Luna yang mendengar hal tersebut tentu saja tidak mempercayai pendengarannya. Lebih-lebih tidak percaya dengan perlakuan seperti apa yang sudah ia terima barusan. Luna mengepalkan kedua tangannya. Hilang sudah rasa takut yang Luna rasakan pada Dominik. Perempuan itu menatap Dominik dengan tatapan penuh peringatan.
“Sebaiknya Anda mendengarkan apa yang akan saya katakan. Pertama, Anda benar-benar sudah bertindak kurang ajar pada saya. Hal ini bisa saya laporkan pada pihak yang berwajib, atas tindakan pelecehan seksual. Kedua, saya sama sekali tidak melamar untuk mengisi posisi sekretaris. Ketiga, saya tidak akan pegi ke mana pun. Keempat, dengan sedikit rasa hormat yang tersisa, saya mengundurkan diri dan mencabut lamaran yang sudah saya berikan.”
Dominik yang mendengar hal tersebut malah berbalik ke mejanya dan mengambil sebuah amplop cokelat berukuran besar dan berkata, “Pertama, silakan jika ingin melaporkanku. Jika pun aku dipanggil oleh pihak berwajib, aku tinggal menjawab jika kau adalah kekasihku, dan kau tengah merajuk hingga menolak untuk mendapatkan ciuman dariku. Aku bisa menjadikan para karyawan untuk menjadi saksi.
“Kedua, kau memang tidak melamar untuk menjadi sekretaris, tetapi aku memberikannya secara cuma-cuma. Ketiga, kau jelas harus ikut ke Rusia. Keempat, kau tidak bisa mengundurkan diri. Ah, tepatnya, jika mengundurkan diri, kau harus membayar denda.”
“Denda? Denda apa yang Anda maksud? Saya sama sekali tidak mengerti dengan denda yang Anda maksud,” ucap Luna, tidak mengerti dengan denda yang Dominik bicarakan.
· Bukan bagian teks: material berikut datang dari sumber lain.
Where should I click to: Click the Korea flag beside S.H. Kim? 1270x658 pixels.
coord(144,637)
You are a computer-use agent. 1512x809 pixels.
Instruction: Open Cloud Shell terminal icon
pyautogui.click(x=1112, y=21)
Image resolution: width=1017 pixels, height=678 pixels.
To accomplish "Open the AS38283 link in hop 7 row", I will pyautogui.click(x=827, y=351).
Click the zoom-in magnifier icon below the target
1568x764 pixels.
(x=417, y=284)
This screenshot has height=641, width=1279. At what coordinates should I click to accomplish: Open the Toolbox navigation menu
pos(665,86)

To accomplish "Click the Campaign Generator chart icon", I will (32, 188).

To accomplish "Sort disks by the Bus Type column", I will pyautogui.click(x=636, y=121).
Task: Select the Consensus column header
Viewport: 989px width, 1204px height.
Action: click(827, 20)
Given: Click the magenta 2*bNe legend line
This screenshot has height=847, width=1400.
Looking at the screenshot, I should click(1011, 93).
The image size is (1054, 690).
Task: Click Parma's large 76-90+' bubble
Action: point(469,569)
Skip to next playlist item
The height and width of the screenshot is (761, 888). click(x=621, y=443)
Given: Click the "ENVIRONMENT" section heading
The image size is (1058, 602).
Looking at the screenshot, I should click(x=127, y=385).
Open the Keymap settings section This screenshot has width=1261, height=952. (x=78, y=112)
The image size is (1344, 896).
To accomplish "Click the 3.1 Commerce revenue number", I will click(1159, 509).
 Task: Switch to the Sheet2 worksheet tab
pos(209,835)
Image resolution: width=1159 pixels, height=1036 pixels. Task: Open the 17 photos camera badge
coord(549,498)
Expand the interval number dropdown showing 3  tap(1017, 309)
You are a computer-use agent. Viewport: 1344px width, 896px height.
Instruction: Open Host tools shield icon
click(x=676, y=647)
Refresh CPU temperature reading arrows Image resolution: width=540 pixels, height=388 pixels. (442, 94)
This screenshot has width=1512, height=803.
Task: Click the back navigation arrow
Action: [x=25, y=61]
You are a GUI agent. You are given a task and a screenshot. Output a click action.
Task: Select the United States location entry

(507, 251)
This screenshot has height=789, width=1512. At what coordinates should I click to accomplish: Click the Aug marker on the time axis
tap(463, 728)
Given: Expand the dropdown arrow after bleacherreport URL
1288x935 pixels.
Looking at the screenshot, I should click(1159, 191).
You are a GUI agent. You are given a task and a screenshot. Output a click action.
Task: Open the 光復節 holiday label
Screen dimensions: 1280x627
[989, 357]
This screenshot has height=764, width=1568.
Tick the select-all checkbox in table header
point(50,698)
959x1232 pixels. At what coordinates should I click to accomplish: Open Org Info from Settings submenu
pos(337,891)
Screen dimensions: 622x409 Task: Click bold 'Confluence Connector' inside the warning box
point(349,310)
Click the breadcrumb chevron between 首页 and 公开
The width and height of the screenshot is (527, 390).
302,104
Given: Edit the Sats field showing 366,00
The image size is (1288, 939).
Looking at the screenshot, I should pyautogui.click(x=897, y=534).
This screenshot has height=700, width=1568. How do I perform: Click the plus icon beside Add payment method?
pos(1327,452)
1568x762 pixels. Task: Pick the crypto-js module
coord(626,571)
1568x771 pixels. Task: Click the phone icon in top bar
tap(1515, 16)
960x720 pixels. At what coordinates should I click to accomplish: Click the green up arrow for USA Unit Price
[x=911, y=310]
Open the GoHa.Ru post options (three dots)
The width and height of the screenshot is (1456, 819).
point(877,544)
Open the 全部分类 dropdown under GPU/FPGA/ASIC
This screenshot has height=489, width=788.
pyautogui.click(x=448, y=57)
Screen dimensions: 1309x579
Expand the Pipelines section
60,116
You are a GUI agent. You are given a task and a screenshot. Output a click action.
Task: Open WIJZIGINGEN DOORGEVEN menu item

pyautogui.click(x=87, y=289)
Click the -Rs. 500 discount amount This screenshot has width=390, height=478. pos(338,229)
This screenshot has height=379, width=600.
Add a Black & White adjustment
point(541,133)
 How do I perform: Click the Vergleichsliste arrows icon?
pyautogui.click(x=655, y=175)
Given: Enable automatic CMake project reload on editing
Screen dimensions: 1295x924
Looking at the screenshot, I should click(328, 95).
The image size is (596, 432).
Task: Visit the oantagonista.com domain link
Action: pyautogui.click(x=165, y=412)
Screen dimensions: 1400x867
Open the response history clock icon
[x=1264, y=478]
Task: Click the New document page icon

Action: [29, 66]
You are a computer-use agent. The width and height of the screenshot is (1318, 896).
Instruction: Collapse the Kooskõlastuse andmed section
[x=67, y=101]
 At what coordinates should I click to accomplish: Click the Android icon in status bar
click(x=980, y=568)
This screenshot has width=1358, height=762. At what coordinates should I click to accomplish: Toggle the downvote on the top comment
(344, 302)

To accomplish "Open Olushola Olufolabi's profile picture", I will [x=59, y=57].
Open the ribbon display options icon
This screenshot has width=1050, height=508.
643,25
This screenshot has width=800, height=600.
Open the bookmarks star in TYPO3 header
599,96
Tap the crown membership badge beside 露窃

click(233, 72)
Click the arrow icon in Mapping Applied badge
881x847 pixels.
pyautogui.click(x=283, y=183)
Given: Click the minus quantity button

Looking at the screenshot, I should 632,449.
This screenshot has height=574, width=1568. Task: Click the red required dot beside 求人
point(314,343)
Dominik pun menyerahkan amplop cokelat tersebut pada Luna dan berkata, “Bacalah.”
Luna pun segera membuka amplop tersebut dan mengeluarkan beberapa lembar kertas yang menjadi isinya. Dengan teliti, Luna pun membacanya kata demi kata. Namun, setelah membacanya, Luna merasa begitu marah. Ia meremas ujung kertas yang berada di tangannya dan berseru, “Ini benar-benar penipuan!”
“Apa yang bisa kau sebut sebagai penipuan? Semuanya sejak awal sudah sangat jelas. Hanya saja, sepertinya kau sama sekali tidak memperhatikan hal yang paling penting di sana,” ucap Dominik dengan seringai yang mengerikan.
Luna benar-benar ingin menjerit dan memukuli pria yang berada di hadapannya ini. Bagaimana mungkin Luna merasa tidak frustasi, saat dirinya ternyata sudah terkena jebakan. Hal yang dimaksud oleh Luna sebagai jebakan adalah, apa yang tertulis pada kontrak magang yang berada di tangannya saat ini. Dalam kontrak tersebut disebutkan, jika Luna akan bekerja selama tiga bulang dalam masa percobaan sebelum mendapatkan evaluasi dan resmi diangkat sebagai karyawan tetap.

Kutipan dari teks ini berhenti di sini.